You are viewing a plain text version of this content. The canonical link for it is here.
Posted to issues@hawq.apache.org by "Ruilong Huo (JIRA)" <ji...@apache.org> on 2016/01/04 03:38:39 UTC
[jira] [Created] (HAWQ-300) Out of memory during loading large
volume data on large cluster with YARN mode
Ruilong Huo created HAWQ-300:
--------------------------------
Summary: Out of memory during loading large volume data on large cluster with YARN mode
Key: HAWQ-300
URL: https://issues.apache.org/jira/browse/HAWQ-300
Project: Apache HAWQ
Issue Type: Bug
Components: Resource Manager
Reporter: Ruilong Huo
Assignee: Lei Chang
It errors out with out of memory during loading large volume data on large cluster with YARN mode.
{noformat}
INSERT INTO retail_demo.Orders (
Order_ID
, Customer_ID
, Store_ID
, Order_Datetime
, Ship_Completion_Datetime
, Return_Datetime
, Refund_Datetime
, Payment_Method_Code
, Total_Tax_Amount
, Total_Paid_Amount
, Total_Item_Quantity
, Total_Discount_Amount
, Coupon_Code
, Coupon_Amount
, Order_Canceled_Flag
, Has_Returned_Items_Flag
, Has_Refunded_Items_Flag
, Fraud_Code
, Fraud_Resolution_Code
, Billing_Address_Line1
, Billing_Address_Line2
, Billing_Address_Line3
, Billing_Address_City
, Billing_Address_State
, Billing_Address_Postal_Code
, Billing_Address_Country
, Billing_Phone_Number
, Customer_Name
, Customer_Email_Address
, Ordering_Session_ID
, Website_URL
)
SELECT Order_ID AS Order_ID
, MAX(Customer_ID) AS Customer_ID
, MAX(Store_ID) AS Store_ID
, MIN(Order_Datetime) AS Order_Datetime
, MAX(Ship_Datetime) AS Ship_Completion_Datetime
, MIN(item_Return_Datetime) AS Return_Datetime
, MIN(item_Refund_Datetime) AS Refund_Datetime
, MAX(Payment_Method_Code) AS Payment_Method_Code
, SUM(Tax_Amount) AS Total_Tax_Amount
, SUM(Item_Quantity * Item_Price) AS Total_Paid_Amount
, SUM(Item_Quantity) AS Total_Item_Quantity
, SUM(Discount_Amount) AS Total_Discount_Amount
, MAX(Coupon_Code) AS Coupon_Code
, MAX(Coupon_Amount) AS Coupon_Amount
, CASE WHEN SUM(CASE WHEN item_Return_Datetime IS NOT NULL OR item_Refund_Datetime IS NOT NULL THEN 1 ELSE 0 END) = COUNT(*) THEN 'Y' ELSE 'N' END AS Order_Canceled_Flag
, CASE WHEN MAX(item_Return_Datetime) IS NOT NULL THEN 'Y' ELSE 'N' END AS Has_Returned_Items_Flag
, CASE WHEN MAX(item_Refund_Datetime) IS NOT NULL THEN 'Y' ELSE 'N' END AS Has_Refunded_Items_Flag
, CASE SUBSTRING(order_id FOR 2 FROM 2)
WHEN 96 THEN 'Stolen Card'
WHEN 97 THEN 'Compromised Account'
WHEN 98 THEN 'Gift Certificate Abuse'
WHEN 99 THEN 'Researching'
ELSE NULL
END AS Fraud_Code
, CASE WHEN SUBSTRING(order_id FOR 2 FROM 2) > 95
THEN CASE SUBSTRING(order_id FOR 1 FROM 6)
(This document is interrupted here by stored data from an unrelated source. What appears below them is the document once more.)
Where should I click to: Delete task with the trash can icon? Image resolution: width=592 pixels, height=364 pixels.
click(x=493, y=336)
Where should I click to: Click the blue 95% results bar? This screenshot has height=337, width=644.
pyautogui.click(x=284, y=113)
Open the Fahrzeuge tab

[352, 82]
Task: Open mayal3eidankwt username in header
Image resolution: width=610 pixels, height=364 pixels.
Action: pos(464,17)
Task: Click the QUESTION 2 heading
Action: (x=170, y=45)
WHEN 5 THEN 'Resolved - Account Canceled'
WHEN 6 THEN 'Resolved - No Fraud'
WHEN 7 THEN 'Resolved - Order Canceled'
WHEN 8 THEN 'Resolved - Authorities Notified'
ELSE 'In Progress'
END
ELSE NULL
END AS Fraud_Resolution_Code
, MAX(ship_Address_Line1) AS Billing_Address_Line1 -- Need to change this to a window function for first ship address as the billing address
, MAX(ship_Address_Line2) AS Billing_Address_Line2
, MAX(ship_Address_Line3) AS Billing_Address_Line3
, MAX(ship_Address_City) AS Billing_Address_City
, MAX(ship_Address_State) AS Billing_Address_State
, MAX(ship_Address_Postal_Code) AS Billing_Address_Postal_Code
, MAX(ship_Address_Country) AS Billing_Address_Country
, MAX(ship_Phone_Number) AS Billing_Phone_Number
, MAX(ship_Customer_Name) AS Customer_Name
, MAX(ship_Customer_Email_Address) AS Customer_Email_Address
, MAX(Ordering_Session_ID) AS Ordering_Session_ID
, MAX(Website_URL) AS Website_URL
FROM retail_demo.order_lineitems
GROUP BY order_id
;
psql:/home/gpadmin/lsp/load/retaildw/gen_facts.sql:100: ERROR: Canceling query because of high VMEM usage. Used: 18436MB, available 2044MB, red zone: 18432MB (runaway_cleaner.c:152) (seg5312 test38.ic:40000 pid=416630) (dispatcher.c:1701)
{noformat}
--
This message was sent by Atlassian JIRA
(v6.3.4#6332)